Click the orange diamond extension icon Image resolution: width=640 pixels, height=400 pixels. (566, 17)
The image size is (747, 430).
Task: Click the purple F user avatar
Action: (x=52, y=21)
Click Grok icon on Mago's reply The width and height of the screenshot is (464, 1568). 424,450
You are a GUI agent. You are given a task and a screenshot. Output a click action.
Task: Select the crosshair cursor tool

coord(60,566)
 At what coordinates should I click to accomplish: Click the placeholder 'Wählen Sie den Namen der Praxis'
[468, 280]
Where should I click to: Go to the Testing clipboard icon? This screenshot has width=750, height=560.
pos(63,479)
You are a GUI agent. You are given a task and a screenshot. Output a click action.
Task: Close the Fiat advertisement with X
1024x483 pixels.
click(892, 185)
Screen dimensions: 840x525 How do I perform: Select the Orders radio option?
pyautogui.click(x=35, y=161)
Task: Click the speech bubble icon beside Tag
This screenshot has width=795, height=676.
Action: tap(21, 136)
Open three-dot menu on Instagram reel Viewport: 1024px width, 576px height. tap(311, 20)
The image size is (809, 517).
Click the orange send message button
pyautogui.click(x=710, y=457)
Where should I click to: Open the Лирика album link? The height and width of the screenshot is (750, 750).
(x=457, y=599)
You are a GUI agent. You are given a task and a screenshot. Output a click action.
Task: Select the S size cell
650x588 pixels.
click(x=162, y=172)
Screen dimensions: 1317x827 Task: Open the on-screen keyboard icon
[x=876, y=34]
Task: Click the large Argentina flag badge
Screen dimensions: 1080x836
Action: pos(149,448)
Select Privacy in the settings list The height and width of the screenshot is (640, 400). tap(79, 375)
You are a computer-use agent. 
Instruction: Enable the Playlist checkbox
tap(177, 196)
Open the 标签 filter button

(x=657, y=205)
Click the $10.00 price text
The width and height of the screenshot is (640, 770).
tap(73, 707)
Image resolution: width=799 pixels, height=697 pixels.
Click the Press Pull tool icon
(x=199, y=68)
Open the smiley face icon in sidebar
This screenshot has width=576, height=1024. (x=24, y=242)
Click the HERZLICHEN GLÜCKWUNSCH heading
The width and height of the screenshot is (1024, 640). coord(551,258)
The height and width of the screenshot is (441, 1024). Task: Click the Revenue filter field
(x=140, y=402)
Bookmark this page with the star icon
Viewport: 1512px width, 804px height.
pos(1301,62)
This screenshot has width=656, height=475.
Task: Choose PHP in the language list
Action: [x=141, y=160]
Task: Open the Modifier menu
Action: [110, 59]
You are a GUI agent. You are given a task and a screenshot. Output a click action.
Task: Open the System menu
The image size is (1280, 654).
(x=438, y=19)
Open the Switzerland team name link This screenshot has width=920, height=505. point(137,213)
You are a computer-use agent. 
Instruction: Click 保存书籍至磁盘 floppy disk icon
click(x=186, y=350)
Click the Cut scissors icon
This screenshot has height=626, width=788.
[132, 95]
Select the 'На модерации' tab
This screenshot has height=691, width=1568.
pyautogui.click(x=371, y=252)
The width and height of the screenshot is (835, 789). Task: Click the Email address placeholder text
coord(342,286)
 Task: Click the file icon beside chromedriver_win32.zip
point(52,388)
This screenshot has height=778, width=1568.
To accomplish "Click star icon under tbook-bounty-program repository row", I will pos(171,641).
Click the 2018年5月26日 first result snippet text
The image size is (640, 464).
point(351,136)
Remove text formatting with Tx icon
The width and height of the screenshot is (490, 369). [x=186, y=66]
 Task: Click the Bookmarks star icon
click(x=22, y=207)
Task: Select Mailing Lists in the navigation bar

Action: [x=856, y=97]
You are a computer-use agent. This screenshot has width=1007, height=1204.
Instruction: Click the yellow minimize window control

■ ■ ■ ■ ■ ■ ■

▸ **GOAL OF THE EXERCISE**
The records above, in their entirety, need to be set down again exactly.

▸ **TASK SOLUTION**
Click the orange diamond extension icon Image resolution: width=640 pixels, height=400 pixels. (566, 17)
The image size is (747, 430).
Task: Click the purple F user avatar
Action: (x=52, y=21)
Click Grok icon on Mago's reply The width and height of the screenshot is (464, 1568). 424,450
You are a GUI agent. You are given a task and a screenshot. Output a click action.
Task: Select the crosshair cursor tool

coord(60,566)
 At what coordinates should I click to accomplish: Click the placeholder 'Wählen Sie den Namen der Praxis'
[468, 280]
Where should I click to: Go to the Testing clipboard icon? This screenshot has width=750, height=560.
pos(63,479)
You are a GUI agent. You are given a task and a screenshot. Output a click action.
Task: Close the Fiat advertisement with X
1024x483 pixels.
click(892, 185)
Screen dimensions: 840x525 How do I perform: Select the Orders radio option?
pyautogui.click(x=35, y=161)
Task: Click the speech bubble icon beside Tag
This screenshot has width=795, height=676.
Action: tap(21, 136)
Open three-dot menu on Instagram reel Viewport: 1024px width, 576px height. tap(311, 20)
The image size is (809, 517).
Click the orange send message button
pyautogui.click(x=710, y=457)
Where should I click to: Open the Лирика album link? The height and width of the screenshot is (750, 750).
(x=457, y=599)
You are a GUI agent. You are given a task and a screenshot. Output a click action.
Task: Select the S size cell
650x588 pixels.
click(x=162, y=172)
Screen dimensions: 1317x827 Task: Open the on-screen keyboard icon
[x=876, y=34]
Task: Click the large Argentina flag badge
Screen dimensions: 1080x836
Action: pos(149,448)
Select Privacy in the settings list The height and width of the screenshot is (640, 400). tap(79, 375)
You are a computer-use agent. 
Instruction: Enable the Playlist checkbox
tap(177, 196)
Open the 标签 filter button

(x=657, y=205)
Click the $10.00 price text
The width and height of the screenshot is (640, 770).
tap(73, 707)
Image resolution: width=799 pixels, height=697 pixels.
Click the Press Pull tool icon
(x=199, y=68)
Open the smiley face icon in sidebar
This screenshot has width=576, height=1024. (x=24, y=242)
Click the HERZLICHEN GLÜCKWUNSCH heading
The width and height of the screenshot is (1024, 640). coord(551,258)
The height and width of the screenshot is (441, 1024). Task: Click the Revenue filter field
(x=140, y=402)
Bookmark this page with the star icon
Viewport: 1512px width, 804px height.
pos(1301,62)
This screenshot has width=656, height=475.
Task: Choose PHP in the language list
Action: [x=141, y=160]
Task: Open the Modifier menu
Action: [110, 59]
You are a GUI agent. You are given a task and a screenshot. Output a click action.
Task: Open the System menu
The image size is (1280, 654).
(x=438, y=19)
Open the Switzerland team name link This screenshot has width=920, height=505. point(137,213)
You are a computer-use agent. 
Instruction: Click 保存书籍至磁盘 floppy disk icon
click(x=186, y=350)
Click the Cut scissors icon
This screenshot has height=626, width=788.
[132, 95]
Select the 'На модерации' tab
This screenshot has height=691, width=1568.
pyautogui.click(x=371, y=252)
The width and height of the screenshot is (835, 789). Task: Click the Email address placeholder text
coord(342,286)
 Task: Click the file icon beside chromedriver_win32.zip
point(52,388)
This screenshot has height=778, width=1568.
To accomplish "Click star icon under tbook-bounty-program repository row", I will pos(171,641).
Click the 2018年5月26日 first result snippet text
The image size is (640, 464).
point(351,136)
Remove text formatting with Tx icon
The width and height of the screenshot is (490, 369). [x=186, y=66]
 Task: Click the Bookmarks star icon
click(x=22, y=207)
Task: Select Mailing Lists in the navigation bar

Action: [x=856, y=97]
You are a computer-use agent. This screenshot has width=1007, height=1204.
Instruction: Click the yellow minimize window control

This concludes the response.